In this exercise, the entries below are to be transcribed exactly, line by line.

## Collected data

________________________________________

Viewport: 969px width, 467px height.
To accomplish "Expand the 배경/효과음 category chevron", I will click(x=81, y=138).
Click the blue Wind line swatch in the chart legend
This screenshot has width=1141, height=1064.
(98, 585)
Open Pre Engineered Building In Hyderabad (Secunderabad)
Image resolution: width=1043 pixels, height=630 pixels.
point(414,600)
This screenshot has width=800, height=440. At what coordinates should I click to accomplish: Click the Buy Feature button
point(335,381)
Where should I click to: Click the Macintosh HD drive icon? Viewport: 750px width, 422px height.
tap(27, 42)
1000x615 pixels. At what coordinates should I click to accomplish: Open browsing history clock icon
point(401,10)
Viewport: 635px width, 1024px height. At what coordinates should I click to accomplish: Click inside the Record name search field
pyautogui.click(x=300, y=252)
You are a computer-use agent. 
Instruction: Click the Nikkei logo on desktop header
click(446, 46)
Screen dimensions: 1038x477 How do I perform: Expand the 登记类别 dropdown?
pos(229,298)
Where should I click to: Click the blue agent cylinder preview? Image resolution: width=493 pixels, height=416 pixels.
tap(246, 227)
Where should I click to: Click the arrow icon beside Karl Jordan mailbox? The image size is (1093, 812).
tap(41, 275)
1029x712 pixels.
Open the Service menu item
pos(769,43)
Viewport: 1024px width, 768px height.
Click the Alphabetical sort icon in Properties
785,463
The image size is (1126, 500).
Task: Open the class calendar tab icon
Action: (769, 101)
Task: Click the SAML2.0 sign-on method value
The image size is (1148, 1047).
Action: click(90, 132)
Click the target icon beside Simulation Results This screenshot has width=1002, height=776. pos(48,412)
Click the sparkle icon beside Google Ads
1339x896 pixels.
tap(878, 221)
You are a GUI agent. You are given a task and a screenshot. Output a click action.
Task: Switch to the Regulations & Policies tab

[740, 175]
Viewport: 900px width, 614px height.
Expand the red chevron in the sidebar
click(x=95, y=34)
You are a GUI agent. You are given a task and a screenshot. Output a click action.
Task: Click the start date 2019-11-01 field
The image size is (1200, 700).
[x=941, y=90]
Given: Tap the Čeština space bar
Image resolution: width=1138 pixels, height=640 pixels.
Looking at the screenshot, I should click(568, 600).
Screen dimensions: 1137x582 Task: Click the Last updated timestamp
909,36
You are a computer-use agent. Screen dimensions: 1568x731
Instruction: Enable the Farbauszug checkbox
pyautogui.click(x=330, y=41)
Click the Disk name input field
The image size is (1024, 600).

________________________________________

## TASK ANSWER
Viewport: 969px width, 467px height.
To accomplish "Expand the 배경/효과음 category chevron", I will click(x=81, y=138).
Click the blue Wind line swatch in the chart legend
This screenshot has width=1141, height=1064.
(98, 585)
Open Pre Engineered Building In Hyderabad (Secunderabad)
Image resolution: width=1043 pixels, height=630 pixels.
point(414,600)
This screenshot has width=800, height=440. At what coordinates should I click to accomplish: Click the Buy Feature button
point(335,381)
Where should I click to: Click the Macintosh HD drive icon? Viewport: 750px width, 422px height.
tap(27, 42)
1000x615 pixels. At what coordinates should I click to accomplish: Open browsing history clock icon
point(401,10)
Viewport: 635px width, 1024px height. At what coordinates should I click to accomplish: Click inside the Record name search field
pyautogui.click(x=300, y=252)
You are a computer-use agent. 
Instruction: Click the Nikkei logo on desktop header
click(446, 46)
Screen dimensions: 1038x477 How do I perform: Expand the 登记类别 dropdown?
pos(229,298)
Where should I click to: Click the blue agent cylinder preview? Image resolution: width=493 pixels, height=416 pixels.
tap(246, 227)
Where should I click to: Click the arrow icon beside Karl Jordan mailbox? The image size is (1093, 812).
tap(41, 275)
1029x712 pixels.
Open the Service menu item
pos(769,43)
Viewport: 1024px width, 768px height.
Click the Alphabetical sort icon in Properties
785,463
The image size is (1126, 500).
Task: Open the class calendar tab icon
Action: (769, 101)
Task: Click the SAML2.0 sign-on method value
The image size is (1148, 1047).
Action: click(90, 132)
Click the target icon beside Simulation Results This screenshot has width=1002, height=776. pos(48,412)
Click the sparkle icon beside Google Ads
1339x896 pixels.
tap(878, 221)
You are a GUI agent. You are given a task and a screenshot. Output a click action.
Task: Switch to the Regulations & Policies tab

[740, 175]
Viewport: 900px width, 614px height.
Expand the red chevron in the sidebar
click(x=95, y=34)
You are a GUI agent. You are given a task and a screenshot. Output a click action.
Task: Click the start date 2019-11-01 field
The image size is (1200, 700).
[x=941, y=90]
Given: Tap the Čeština space bar
Image resolution: width=1138 pixels, height=640 pixels.
Looking at the screenshot, I should click(568, 600).
Screen dimensions: 1137x582 Task: Click the Last updated timestamp
909,36
You are a computer-use agent. Screen dimensions: 1568x731
Instruction: Enable the Farbauszug checkbox
pyautogui.click(x=330, y=41)
Click the Disk name input field
The image size is (1024, 600).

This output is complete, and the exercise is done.